## To do
Copy every one of the entries below word for word, keeping each line as it appears.

## Data supplied

• • • •

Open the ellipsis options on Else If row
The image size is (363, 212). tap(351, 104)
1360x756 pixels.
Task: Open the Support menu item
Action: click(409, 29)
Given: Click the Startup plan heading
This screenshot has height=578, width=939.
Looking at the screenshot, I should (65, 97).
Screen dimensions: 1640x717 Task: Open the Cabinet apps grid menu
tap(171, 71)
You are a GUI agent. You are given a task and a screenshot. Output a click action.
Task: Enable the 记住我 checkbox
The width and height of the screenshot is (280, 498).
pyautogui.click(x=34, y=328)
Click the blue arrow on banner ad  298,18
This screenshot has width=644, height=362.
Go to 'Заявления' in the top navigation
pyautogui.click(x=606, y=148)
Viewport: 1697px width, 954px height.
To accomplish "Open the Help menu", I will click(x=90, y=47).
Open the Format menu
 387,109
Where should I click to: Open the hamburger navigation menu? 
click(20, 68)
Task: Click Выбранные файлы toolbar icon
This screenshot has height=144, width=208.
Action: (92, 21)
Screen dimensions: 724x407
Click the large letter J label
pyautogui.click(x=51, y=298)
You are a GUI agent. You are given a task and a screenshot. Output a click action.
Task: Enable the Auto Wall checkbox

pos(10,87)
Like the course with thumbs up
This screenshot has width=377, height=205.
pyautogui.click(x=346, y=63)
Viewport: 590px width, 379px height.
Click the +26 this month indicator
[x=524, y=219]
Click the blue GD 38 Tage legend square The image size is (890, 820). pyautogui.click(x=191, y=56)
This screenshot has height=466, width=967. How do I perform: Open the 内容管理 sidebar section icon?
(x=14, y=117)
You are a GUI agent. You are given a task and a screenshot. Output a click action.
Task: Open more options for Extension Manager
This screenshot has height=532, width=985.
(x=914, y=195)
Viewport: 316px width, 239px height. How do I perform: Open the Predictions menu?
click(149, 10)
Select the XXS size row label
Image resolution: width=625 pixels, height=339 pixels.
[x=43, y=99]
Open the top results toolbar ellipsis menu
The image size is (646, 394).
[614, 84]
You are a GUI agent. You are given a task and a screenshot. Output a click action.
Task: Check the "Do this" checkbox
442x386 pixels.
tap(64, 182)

• • • •

## Written solution
Open the ellipsis options on Else If row
The image size is (363, 212). tap(351, 104)
1360x756 pixels.
Task: Open the Support menu item
Action: click(409, 29)
Given: Click the Startup plan heading
This screenshot has height=578, width=939.
Looking at the screenshot, I should (65, 97).
Screen dimensions: 1640x717 Task: Open the Cabinet apps grid menu
tap(171, 71)
You are a GUI agent. You are given a task and a screenshot. Output a click action.
Task: Enable the 记住我 checkbox
The width and height of the screenshot is (280, 498).
pyautogui.click(x=34, y=328)
Click the blue arrow on banner ad  298,18
This screenshot has width=644, height=362.
Go to 'Заявления' in the top navigation
pyautogui.click(x=606, y=148)
Viewport: 1697px width, 954px height.
To accomplish "Open the Help menu", I will click(x=90, y=47).
Open the Format menu
 387,109
Where should I click to: Open the hamburger navigation menu? 
click(20, 68)
Task: Click Выбранные файлы toolbar icon
This screenshot has height=144, width=208.
Action: (92, 21)
Screen dimensions: 724x407
Click the large letter J label
pyautogui.click(x=51, y=298)
You are a GUI agent. You are given a task and a screenshot. Output a click action.
Task: Enable the Auto Wall checkbox

pos(10,87)
Like the course with thumbs up
This screenshot has width=377, height=205.
pyautogui.click(x=346, y=63)
Viewport: 590px width, 379px height.
Click the +26 this month indicator
[x=524, y=219]
Click the blue GD 38 Tage legend square The image size is (890, 820). pyautogui.click(x=191, y=56)
This screenshot has height=466, width=967. How do I perform: Open the 内容管理 sidebar section icon?
(x=14, y=117)
You are a GUI agent. You are given a task and a screenshot. Output a click action.
Task: Open more options for Extension Manager
This screenshot has height=532, width=985.
(x=914, y=195)
Viewport: 316px width, 239px height. How do I perform: Open the Predictions menu?
click(149, 10)
Select the XXS size row label
Image resolution: width=625 pixels, height=339 pixels.
[x=43, y=99]
Open the top results toolbar ellipsis menu
The image size is (646, 394).
[614, 84]
You are a GUI agent. You are given a task and a screenshot. Output a click action.
Task: Check the "Do this" checkbox
442x386 pixels.
tap(64, 182)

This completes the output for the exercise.